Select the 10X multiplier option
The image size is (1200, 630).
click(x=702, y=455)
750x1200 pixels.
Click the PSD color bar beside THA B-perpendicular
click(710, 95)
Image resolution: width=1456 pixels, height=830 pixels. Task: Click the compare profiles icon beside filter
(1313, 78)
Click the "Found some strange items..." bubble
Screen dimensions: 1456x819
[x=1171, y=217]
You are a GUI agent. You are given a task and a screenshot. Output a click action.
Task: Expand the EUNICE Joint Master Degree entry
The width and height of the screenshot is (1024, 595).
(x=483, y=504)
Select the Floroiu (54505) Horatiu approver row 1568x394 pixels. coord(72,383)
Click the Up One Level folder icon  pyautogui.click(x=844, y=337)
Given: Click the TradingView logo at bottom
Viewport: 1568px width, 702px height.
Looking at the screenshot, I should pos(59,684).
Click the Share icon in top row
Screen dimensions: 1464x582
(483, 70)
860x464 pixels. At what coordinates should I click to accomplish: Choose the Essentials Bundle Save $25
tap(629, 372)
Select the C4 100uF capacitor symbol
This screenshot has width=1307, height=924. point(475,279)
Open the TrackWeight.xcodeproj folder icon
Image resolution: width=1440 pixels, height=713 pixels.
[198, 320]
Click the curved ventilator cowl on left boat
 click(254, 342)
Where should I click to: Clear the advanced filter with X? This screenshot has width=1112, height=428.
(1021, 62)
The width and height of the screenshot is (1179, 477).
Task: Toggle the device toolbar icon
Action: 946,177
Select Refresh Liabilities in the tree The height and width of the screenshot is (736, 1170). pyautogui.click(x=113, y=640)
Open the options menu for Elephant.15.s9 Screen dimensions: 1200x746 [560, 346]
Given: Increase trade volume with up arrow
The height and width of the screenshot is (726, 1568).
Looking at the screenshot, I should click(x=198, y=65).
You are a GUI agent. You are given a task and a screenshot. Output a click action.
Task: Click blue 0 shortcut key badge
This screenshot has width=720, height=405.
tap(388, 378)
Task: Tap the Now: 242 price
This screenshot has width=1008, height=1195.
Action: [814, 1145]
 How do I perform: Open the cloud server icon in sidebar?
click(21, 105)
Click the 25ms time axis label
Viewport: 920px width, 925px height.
◆ ◆ ◆ ◆ ◆
## What is required
Each entry must be output exactly as it was written.

## Exercise response
Select the 10X multiplier option
The image size is (1200, 630).
click(x=702, y=455)
750x1200 pixels.
Click the PSD color bar beside THA B-perpendicular
click(710, 95)
Image resolution: width=1456 pixels, height=830 pixels. Task: Click the compare profiles icon beside filter
(1313, 78)
Click the "Found some strange items..." bubble
Screen dimensions: 1456x819
[x=1171, y=217]
You are a GUI agent. You are given a task and a screenshot. Output a click action.
Task: Expand the EUNICE Joint Master Degree entry
The width and height of the screenshot is (1024, 595).
(x=483, y=504)
Select the Floroiu (54505) Horatiu approver row 1568x394 pixels. coord(72,383)
Click the Up One Level folder icon  pyautogui.click(x=844, y=337)
Given: Click the TradingView logo at bottom
Viewport: 1568px width, 702px height.
Looking at the screenshot, I should pos(59,684).
Click the Share icon in top row
Screen dimensions: 1464x582
(483, 70)
860x464 pixels. At what coordinates should I click to accomplish: Choose the Essentials Bundle Save $25
tap(629, 372)
Select the C4 100uF capacitor symbol
This screenshot has width=1307, height=924. point(475,279)
Open the TrackWeight.xcodeproj folder icon
Image resolution: width=1440 pixels, height=713 pixels.
[198, 320]
Click the curved ventilator cowl on left boat
 click(254, 342)
Where should I click to: Clear the advanced filter with X? This screenshot has width=1112, height=428.
(1021, 62)
The width and height of the screenshot is (1179, 477).
Task: Toggle the device toolbar icon
Action: 946,177
Select Refresh Liabilities in the tree The height and width of the screenshot is (736, 1170). pyautogui.click(x=113, y=640)
Open the options menu for Elephant.15.s9 Screen dimensions: 1200x746 [560, 346]
Given: Increase trade volume with up arrow
The height and width of the screenshot is (726, 1568).
Looking at the screenshot, I should click(x=198, y=65).
You are a GUI agent. You are given a task and a screenshot. Output a click action.
Task: Click blue 0 shortcut key badge
This screenshot has width=720, height=405.
tap(388, 378)
Task: Tap the Now: 242 price
This screenshot has width=1008, height=1195.
Action: [814, 1145]
 How do I perform: Open the cloud server icon in sidebar?
click(21, 105)
Click the 25ms time axis label
Viewport: 920px width, 925px height.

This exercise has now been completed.